使徒行伝11:26で「このアンティオキアで、弟子たちが初めてキリスト者(Χριστιανός (Christianos))と呼ばれるようになったのである」という箇所。英語ではChristianと訳されている。それまでは、イエスの弟子を自称するものだったらしい。キリスト者という単語は使徒行伝26:28でアグリッパ王がパウロに「短い時間ででわたしを説き伏せて、キリスト信者にしてしまうつもりか」という発言、1ペト4:16で「キリスト者として苦しみを受けるのなら、決して恥じてはなりません」の3回しか出てこない。
私がとても嫌いな言葉は「私達クリスチャンは」というフレーズである。この言葉には隔ての中垣を設ける力があり排他的だ。
教会員か教会員でないかは、会員制度があれば明確に区別することはできる。しかし、個別の教会は明確に会員か非会員かを明らかにすることはできるが、教団レベルでは明確化は困難である。西方教会と東方教会は相互に(形式的には)認め合っているが、カトリックはプロテスタント教会の会員を正式にはクリスチャンとは認めていない(現実的にはクリスチャンであることを否定していない)。聖公会も分派である。区別すること自身に無理があるのだ。
自分がキリストの弟子であると名乗るのは(現代の自由主義社会に暮らす人々にとっては)自由である。それを自分はクリスチャンであると告白することとは概ね同じ意味と言ってよいだろう。
しかしながら、「私達クリスチャンは」というと急に認定されたクリスチャンか否かが問題となる。暗に、ここにいる認定キリスト者はという意味になり、価値観を強制することになる。
そういう考え方の延長に十字軍があり、ナショナリズムによる殺人の正当化につながるのである。

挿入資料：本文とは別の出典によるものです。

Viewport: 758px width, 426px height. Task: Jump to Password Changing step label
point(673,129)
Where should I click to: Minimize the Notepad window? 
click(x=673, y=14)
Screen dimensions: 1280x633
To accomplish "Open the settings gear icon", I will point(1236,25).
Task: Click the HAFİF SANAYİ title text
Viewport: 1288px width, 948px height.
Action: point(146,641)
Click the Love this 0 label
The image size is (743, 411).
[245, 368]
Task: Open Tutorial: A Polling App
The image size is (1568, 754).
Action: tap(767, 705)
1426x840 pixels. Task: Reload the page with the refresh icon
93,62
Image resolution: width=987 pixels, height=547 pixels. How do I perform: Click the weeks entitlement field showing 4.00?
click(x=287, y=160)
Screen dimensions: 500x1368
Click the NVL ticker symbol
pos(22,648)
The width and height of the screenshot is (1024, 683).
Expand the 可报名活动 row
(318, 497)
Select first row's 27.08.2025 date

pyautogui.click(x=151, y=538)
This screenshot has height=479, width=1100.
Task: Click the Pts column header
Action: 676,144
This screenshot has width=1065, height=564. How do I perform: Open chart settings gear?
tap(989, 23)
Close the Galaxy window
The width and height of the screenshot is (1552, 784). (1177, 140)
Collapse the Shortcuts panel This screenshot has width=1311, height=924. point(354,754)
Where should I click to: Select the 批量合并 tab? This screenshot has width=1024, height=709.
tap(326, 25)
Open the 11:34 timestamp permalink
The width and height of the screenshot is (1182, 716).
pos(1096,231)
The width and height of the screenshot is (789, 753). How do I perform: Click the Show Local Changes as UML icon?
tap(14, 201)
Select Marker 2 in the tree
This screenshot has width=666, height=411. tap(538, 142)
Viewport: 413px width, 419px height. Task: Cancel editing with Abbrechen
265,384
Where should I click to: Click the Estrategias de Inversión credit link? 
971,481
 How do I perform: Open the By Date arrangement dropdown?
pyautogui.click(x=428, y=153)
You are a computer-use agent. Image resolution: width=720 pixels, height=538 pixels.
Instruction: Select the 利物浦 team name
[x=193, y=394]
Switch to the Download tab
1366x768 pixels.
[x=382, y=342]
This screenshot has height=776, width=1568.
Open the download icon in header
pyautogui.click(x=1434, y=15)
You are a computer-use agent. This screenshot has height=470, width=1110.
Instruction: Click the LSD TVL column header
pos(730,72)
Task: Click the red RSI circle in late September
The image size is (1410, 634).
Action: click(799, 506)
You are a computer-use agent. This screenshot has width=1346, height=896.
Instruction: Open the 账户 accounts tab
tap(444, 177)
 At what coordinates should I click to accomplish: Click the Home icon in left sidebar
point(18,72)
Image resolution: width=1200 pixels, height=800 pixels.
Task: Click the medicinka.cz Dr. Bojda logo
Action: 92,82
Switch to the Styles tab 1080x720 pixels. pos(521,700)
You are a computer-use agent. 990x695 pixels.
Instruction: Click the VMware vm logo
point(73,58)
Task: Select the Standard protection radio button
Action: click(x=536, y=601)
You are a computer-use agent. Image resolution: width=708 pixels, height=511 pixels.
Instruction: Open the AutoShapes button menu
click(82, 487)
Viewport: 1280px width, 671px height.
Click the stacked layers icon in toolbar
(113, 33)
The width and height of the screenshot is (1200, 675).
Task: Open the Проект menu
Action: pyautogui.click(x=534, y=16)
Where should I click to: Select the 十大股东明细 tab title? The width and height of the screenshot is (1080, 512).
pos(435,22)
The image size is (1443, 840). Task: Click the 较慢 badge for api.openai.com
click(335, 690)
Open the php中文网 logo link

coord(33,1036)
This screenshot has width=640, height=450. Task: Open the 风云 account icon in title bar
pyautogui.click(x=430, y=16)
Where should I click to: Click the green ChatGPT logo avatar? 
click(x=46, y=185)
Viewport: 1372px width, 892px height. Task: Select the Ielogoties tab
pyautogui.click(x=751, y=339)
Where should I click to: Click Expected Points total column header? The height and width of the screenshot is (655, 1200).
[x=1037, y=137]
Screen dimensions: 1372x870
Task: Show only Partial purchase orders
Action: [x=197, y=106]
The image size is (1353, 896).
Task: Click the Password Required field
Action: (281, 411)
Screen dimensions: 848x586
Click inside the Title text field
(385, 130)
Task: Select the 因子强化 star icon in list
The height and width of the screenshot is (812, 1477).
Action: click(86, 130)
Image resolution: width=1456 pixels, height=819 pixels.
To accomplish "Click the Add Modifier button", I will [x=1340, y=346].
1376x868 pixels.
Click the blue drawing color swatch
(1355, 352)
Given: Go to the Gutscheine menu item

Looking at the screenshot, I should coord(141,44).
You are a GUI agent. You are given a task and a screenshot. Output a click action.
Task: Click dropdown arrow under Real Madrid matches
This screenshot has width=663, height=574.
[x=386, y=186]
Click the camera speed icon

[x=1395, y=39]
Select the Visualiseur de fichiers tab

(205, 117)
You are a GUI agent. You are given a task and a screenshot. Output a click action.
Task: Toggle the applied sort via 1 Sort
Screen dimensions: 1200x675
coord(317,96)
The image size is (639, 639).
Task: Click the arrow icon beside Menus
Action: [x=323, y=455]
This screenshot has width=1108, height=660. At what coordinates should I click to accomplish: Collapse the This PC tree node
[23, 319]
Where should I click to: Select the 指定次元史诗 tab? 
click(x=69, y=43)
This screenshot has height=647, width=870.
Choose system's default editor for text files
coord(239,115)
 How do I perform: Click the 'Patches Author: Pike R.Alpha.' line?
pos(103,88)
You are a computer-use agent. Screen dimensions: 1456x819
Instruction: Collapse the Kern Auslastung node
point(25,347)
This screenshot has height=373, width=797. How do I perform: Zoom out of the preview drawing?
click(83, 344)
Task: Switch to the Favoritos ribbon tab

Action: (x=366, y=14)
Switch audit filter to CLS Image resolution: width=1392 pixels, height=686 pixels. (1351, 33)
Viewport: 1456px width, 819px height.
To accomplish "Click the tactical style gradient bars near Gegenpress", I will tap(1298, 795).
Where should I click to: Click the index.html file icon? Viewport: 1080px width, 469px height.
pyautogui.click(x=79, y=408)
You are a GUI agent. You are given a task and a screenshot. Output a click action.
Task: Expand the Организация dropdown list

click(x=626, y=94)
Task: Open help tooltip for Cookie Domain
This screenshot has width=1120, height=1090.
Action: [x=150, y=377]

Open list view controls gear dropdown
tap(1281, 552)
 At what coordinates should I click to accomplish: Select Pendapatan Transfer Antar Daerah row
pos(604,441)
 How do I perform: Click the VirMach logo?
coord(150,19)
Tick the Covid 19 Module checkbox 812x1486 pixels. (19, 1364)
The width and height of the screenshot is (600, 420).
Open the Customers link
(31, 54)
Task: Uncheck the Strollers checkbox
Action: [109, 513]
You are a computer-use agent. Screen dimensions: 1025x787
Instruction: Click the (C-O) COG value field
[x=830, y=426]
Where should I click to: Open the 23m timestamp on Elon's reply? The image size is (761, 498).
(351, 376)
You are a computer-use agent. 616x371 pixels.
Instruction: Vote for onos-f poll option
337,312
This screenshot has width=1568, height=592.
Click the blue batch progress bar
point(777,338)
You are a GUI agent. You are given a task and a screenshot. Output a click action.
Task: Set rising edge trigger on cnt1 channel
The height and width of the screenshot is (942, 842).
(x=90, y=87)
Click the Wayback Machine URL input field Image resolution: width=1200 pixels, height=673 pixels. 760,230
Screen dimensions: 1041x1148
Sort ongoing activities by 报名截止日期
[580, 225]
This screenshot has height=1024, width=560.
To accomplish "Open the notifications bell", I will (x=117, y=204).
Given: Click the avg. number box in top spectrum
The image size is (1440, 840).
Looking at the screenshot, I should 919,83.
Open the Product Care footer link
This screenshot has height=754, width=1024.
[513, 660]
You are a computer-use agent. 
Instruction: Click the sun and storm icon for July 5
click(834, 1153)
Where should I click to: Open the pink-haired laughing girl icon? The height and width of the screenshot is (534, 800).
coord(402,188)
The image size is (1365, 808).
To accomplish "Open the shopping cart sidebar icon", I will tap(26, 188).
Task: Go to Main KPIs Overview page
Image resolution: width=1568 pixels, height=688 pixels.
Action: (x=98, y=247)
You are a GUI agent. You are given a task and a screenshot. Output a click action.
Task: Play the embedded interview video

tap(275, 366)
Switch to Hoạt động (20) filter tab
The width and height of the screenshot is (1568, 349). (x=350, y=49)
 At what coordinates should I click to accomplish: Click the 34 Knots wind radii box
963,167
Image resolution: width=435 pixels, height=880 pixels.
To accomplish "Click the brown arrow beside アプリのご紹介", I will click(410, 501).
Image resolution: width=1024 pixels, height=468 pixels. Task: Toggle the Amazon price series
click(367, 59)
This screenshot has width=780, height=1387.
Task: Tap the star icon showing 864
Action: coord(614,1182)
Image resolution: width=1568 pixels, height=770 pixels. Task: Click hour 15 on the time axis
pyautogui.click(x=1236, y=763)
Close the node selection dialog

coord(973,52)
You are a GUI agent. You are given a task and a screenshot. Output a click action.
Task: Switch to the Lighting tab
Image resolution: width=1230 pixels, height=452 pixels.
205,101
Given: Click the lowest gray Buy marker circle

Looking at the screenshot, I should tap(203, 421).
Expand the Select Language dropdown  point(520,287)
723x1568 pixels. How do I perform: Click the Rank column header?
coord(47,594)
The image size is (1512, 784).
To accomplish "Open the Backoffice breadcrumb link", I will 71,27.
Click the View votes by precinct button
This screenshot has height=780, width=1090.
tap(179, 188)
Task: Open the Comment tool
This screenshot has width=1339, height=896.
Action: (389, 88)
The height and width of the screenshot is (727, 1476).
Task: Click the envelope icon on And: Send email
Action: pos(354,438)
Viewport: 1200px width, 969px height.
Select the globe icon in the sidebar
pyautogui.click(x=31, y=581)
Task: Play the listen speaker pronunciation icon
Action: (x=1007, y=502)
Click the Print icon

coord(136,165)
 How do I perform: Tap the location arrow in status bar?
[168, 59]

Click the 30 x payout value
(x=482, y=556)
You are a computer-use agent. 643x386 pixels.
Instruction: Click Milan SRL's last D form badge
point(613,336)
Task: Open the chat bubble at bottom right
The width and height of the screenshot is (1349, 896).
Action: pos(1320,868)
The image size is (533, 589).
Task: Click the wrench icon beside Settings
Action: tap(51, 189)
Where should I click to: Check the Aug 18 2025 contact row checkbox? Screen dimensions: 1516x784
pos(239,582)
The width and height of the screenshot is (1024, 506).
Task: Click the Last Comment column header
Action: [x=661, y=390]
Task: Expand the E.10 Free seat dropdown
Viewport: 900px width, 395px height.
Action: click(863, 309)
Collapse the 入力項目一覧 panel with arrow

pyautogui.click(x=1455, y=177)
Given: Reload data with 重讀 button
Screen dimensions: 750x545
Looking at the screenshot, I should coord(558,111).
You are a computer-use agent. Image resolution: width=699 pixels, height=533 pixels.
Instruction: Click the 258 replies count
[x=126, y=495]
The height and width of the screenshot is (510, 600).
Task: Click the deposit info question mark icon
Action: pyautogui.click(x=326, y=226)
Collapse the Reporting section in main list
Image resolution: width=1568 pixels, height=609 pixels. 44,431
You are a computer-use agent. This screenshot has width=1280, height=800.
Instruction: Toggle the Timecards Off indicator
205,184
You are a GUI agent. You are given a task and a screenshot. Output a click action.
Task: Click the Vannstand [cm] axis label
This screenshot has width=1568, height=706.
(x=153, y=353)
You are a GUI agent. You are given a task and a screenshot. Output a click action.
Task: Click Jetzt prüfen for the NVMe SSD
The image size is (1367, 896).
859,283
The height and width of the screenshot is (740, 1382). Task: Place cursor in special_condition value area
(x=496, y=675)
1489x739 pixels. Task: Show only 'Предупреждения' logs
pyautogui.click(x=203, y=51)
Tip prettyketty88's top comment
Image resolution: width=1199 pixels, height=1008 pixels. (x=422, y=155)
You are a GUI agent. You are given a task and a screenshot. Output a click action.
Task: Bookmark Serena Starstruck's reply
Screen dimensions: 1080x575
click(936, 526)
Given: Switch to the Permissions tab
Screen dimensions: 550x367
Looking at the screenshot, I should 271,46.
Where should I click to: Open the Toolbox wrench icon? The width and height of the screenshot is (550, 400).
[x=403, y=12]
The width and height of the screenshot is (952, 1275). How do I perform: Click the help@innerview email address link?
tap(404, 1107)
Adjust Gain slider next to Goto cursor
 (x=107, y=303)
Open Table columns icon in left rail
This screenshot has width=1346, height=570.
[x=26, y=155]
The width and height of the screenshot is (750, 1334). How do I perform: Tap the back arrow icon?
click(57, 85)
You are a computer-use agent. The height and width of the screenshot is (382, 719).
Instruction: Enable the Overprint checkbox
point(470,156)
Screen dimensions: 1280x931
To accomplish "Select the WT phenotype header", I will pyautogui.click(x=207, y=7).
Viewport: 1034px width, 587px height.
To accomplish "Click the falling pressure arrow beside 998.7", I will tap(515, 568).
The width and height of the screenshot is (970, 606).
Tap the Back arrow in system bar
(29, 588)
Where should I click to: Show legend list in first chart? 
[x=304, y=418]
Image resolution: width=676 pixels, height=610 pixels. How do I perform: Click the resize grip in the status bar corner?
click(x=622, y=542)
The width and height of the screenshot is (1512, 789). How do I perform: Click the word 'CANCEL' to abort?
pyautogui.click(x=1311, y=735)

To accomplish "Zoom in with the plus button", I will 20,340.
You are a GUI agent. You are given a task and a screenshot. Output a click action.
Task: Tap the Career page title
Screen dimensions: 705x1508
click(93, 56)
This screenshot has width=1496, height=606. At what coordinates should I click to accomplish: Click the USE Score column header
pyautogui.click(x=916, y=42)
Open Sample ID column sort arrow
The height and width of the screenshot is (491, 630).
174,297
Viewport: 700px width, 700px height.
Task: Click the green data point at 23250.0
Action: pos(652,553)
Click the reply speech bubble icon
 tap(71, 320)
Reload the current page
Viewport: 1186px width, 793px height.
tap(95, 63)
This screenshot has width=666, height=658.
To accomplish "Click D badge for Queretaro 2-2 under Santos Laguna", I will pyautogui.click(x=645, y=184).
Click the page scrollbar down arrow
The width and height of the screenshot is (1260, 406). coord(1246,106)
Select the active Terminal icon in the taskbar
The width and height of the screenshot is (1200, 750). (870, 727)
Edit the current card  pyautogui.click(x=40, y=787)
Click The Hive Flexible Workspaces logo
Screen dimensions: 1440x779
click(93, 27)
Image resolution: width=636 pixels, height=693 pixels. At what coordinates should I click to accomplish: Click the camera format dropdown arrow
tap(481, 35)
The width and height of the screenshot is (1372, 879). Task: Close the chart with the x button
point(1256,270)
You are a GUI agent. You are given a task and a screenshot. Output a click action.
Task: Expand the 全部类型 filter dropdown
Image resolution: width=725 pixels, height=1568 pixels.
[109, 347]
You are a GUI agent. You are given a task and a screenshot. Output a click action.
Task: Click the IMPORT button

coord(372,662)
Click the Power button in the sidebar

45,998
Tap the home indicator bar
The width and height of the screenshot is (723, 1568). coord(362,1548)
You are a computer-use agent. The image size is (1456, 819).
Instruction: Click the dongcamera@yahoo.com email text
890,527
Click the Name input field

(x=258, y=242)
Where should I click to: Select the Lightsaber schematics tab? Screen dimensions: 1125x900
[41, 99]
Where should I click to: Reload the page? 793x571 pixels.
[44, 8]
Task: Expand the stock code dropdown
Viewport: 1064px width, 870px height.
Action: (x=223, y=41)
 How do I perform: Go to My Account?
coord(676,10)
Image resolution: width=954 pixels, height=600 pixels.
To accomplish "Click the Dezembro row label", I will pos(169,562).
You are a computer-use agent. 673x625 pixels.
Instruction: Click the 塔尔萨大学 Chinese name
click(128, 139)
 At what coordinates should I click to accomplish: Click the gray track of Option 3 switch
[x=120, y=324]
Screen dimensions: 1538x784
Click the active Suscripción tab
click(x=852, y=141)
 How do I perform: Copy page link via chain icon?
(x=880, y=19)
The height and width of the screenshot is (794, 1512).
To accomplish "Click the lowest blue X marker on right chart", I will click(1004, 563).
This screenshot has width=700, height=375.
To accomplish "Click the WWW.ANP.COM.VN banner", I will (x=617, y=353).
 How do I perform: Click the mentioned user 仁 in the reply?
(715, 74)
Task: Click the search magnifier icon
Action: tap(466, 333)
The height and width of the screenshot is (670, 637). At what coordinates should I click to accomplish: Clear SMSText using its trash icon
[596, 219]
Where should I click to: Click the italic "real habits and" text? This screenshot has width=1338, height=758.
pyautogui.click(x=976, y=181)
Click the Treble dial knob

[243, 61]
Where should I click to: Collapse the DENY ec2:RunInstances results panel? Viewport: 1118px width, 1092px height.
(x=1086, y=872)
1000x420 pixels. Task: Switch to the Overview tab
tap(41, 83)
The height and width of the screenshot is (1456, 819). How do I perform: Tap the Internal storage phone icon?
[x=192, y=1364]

ネタニヤフのイスラエルは、入植を正当化するナショナリズムが大日本帝國と酷似している。支配、被支配の構造への誘惑に負ければ、悲惨が待っていることをユダ王国の滅亡からも学ぶことができていない。歴史に学ぶということは正史を作ることではない。事実に向き合って、未来のために過去の事実に向き合うことである。私は、石破談話に好感をいだくとともに、「私達クリスチャンは」という表現を説教で用いる牧師をその点については強く糾弾する。